(Bloomberg) -- Gold traded near the lowest in almost seven weeks as bond yields rose and the dollar strengthened, with concerns about inflation rippling through markets.
The benchmark 10-year U.S. yield rose to the highest since June on Tuesday, damping the appeal of non-interest bearing bullion, while a gauge of the greenback was near the highest since November.
During a Senate Banking Committee hearing, both Treasury Secretary Janet Yellen and Fed Chair Jerome Powell maintained that the current high level of inflation in the U.S. is due to temporary supply-chain disruptions and should be expected to dissipate when those issues are resolved.
Still, Fed Bank of St.
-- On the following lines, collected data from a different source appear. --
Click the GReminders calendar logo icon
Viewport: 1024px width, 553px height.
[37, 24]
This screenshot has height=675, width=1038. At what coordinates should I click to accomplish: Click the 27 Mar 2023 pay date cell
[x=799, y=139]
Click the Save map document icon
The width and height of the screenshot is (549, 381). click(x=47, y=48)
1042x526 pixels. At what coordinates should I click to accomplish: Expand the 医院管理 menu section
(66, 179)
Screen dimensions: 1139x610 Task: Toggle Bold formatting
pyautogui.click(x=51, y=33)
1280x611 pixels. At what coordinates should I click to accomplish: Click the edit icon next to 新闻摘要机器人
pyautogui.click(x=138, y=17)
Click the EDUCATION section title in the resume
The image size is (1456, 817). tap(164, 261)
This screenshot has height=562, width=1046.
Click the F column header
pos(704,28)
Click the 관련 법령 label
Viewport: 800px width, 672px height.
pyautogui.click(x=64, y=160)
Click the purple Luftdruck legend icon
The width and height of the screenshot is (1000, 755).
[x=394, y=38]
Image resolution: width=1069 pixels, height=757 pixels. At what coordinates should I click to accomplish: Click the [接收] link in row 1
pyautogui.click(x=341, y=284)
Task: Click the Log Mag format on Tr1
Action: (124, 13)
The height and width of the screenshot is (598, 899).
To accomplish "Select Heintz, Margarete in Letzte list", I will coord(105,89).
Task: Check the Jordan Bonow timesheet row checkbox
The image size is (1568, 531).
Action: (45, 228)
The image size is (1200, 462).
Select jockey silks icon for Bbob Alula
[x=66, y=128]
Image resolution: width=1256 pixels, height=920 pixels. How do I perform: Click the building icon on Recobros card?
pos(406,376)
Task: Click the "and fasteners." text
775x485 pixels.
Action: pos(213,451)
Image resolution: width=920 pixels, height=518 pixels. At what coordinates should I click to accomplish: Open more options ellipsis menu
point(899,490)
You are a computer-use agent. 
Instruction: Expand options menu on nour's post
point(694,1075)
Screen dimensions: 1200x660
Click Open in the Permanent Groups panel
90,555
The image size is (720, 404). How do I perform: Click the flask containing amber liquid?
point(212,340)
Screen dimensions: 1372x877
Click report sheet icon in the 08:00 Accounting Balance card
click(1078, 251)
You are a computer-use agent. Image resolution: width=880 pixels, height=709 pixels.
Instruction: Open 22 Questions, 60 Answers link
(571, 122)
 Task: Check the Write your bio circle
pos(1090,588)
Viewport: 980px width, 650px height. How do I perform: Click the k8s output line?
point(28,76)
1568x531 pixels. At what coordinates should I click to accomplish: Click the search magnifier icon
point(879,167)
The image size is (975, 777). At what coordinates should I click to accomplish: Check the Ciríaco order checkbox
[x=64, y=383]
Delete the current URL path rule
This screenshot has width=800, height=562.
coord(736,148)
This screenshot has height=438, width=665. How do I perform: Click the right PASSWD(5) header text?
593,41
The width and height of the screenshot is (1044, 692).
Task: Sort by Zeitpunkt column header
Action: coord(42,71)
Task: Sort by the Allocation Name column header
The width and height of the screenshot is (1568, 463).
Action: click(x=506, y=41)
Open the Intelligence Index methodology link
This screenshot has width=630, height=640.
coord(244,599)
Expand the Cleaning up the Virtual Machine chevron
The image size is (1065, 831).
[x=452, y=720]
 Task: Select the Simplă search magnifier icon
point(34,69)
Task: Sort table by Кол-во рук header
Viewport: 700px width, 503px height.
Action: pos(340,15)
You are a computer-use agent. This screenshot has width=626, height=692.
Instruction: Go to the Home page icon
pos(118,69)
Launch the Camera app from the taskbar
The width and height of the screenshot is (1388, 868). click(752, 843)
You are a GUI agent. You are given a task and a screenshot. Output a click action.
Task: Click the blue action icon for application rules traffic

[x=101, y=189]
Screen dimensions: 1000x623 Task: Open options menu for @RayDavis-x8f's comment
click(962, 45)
Louis President James Bullard said he sees “upside risks” to inflation and the central bank should be prepared in case price pressures persist for longer than expected. Earlier this week, Fed Governor Lael Brainard said the labor market may soon meet her yardstick for scaling back asset purchases, while the Covid-19 delta variant could raise upside risks for inflation as supply constraints last longer.
Gold is heading for its biggest monthly loss since June as more central banks start signaling a pullback in stimulus measures used to cushion the economic impact of the pandemic. Last week, Powell said the Fed could begin scaling back asset purchases in November and complete the process by mid-2022.
Spot gold rose 0.2% to $1,737.15 an ounce at 10:05 a.m. in Singapore, after dropping to $1,728.18 on Tuesday, the lowest since Aug. 11. Silver, palladium and platinum all advanced. The Bloomberg Dollar Spot Index steadied after climbing 0.5% Tuesday.